[Short problem] Report every line of the listing below that contains the string "Click". Case matters.

[Supplied entries]
· · · ·

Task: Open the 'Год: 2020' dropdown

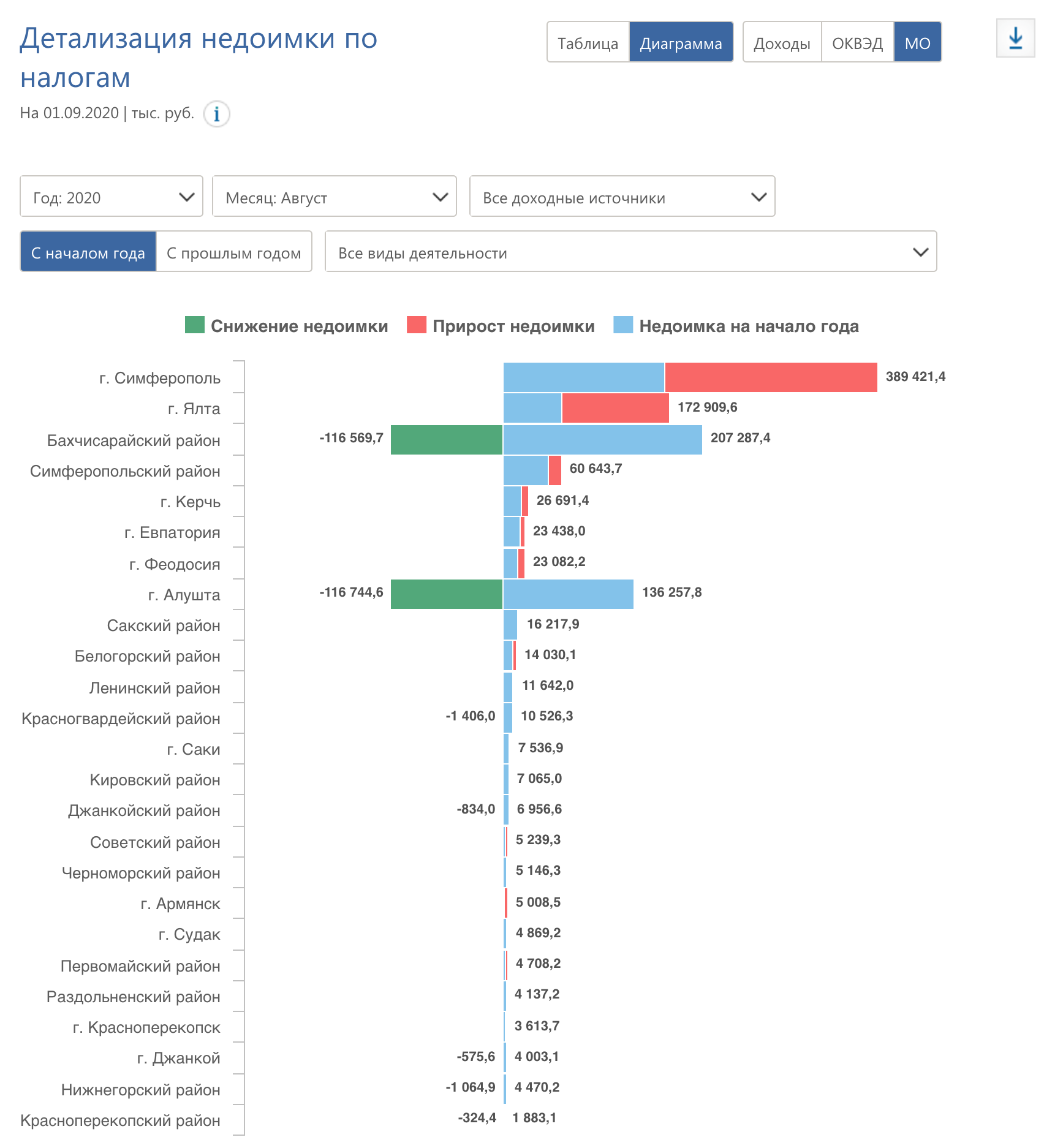Action: pos(112,197)
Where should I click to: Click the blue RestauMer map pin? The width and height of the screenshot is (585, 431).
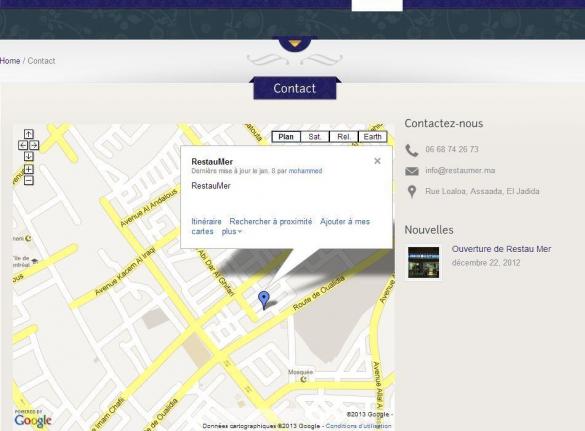pos(264,300)
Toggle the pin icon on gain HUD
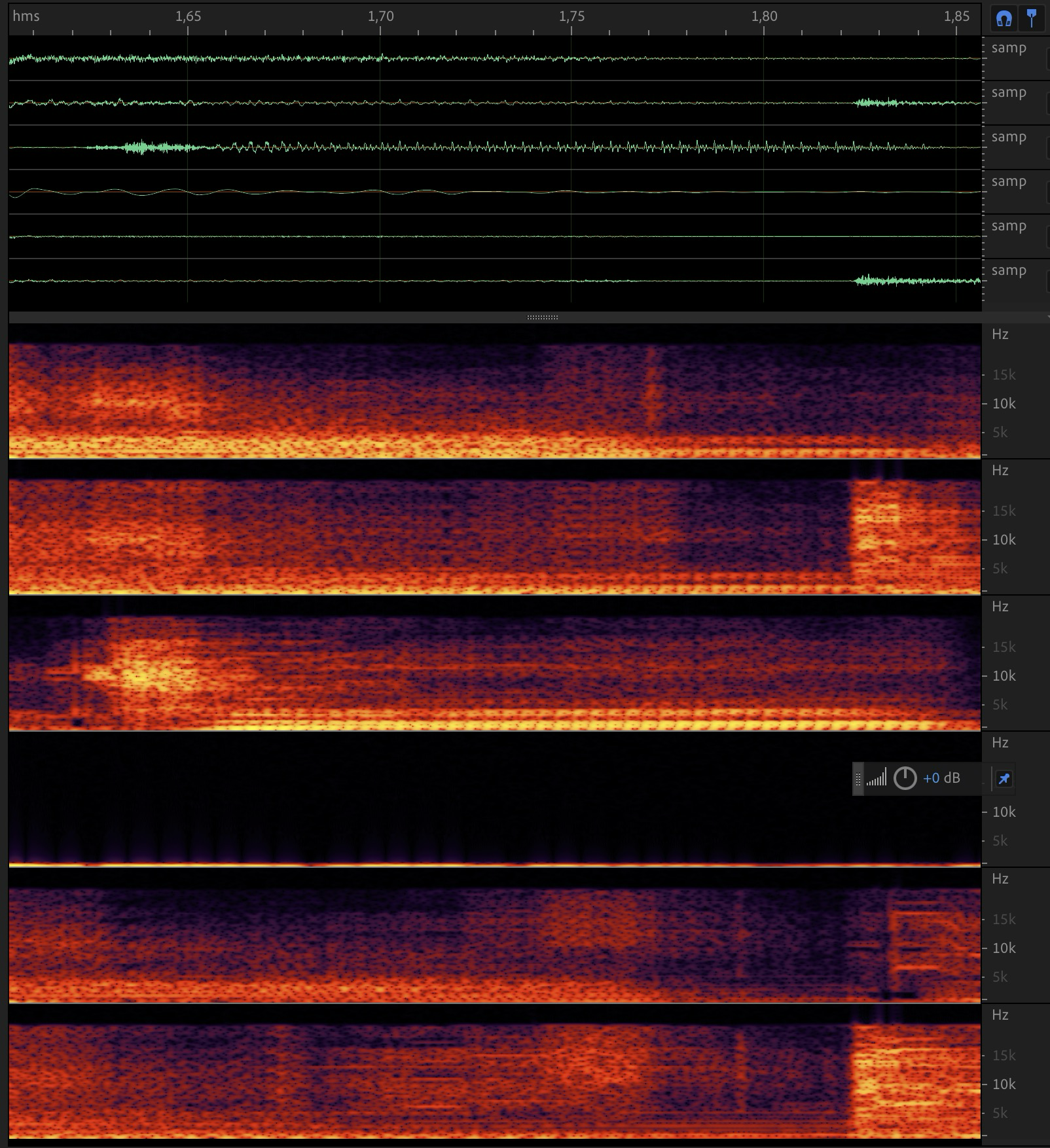This screenshot has height=1148, width=1050. (x=1004, y=778)
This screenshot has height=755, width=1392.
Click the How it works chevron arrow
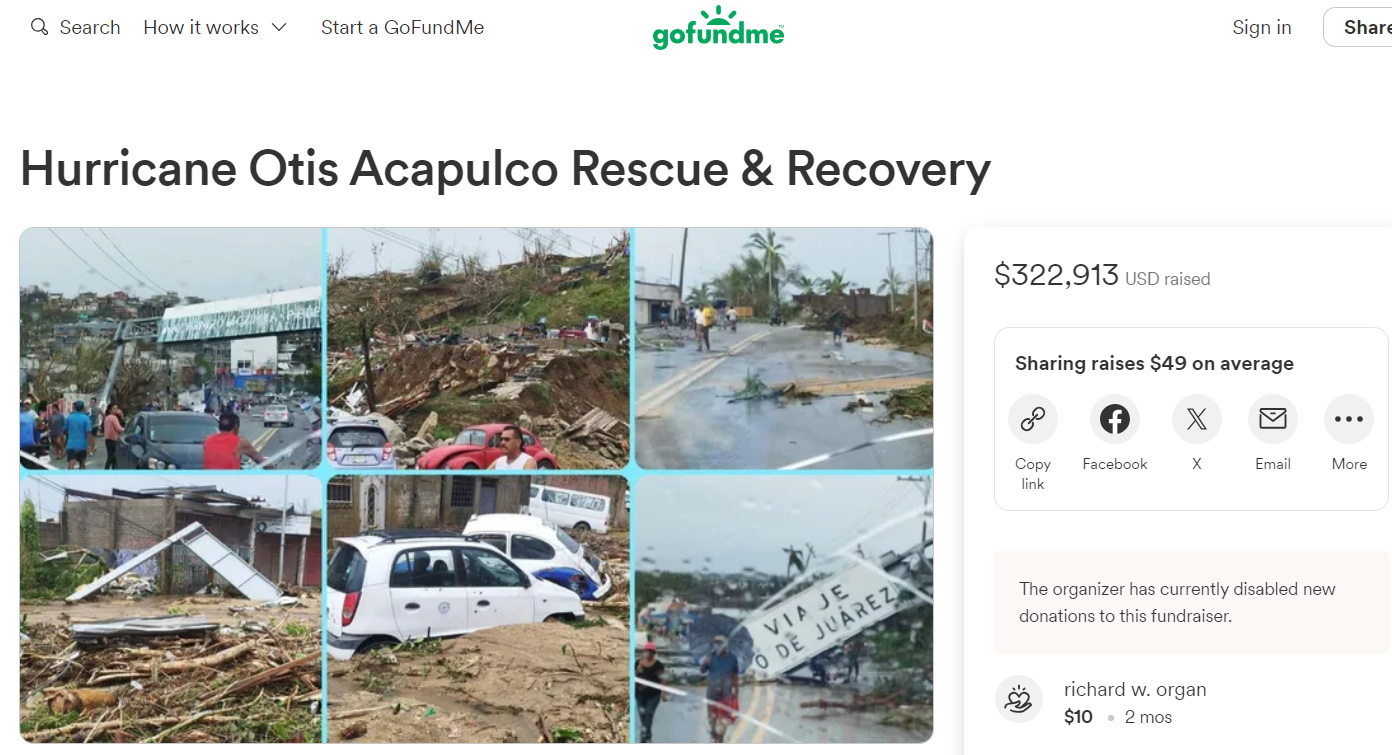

· · · ·

[Worked answer]
Where should I click to: Click the blue RestauMer map pin? The width and height of the screenshot is (585, 431).
Click the How it works chevron arrow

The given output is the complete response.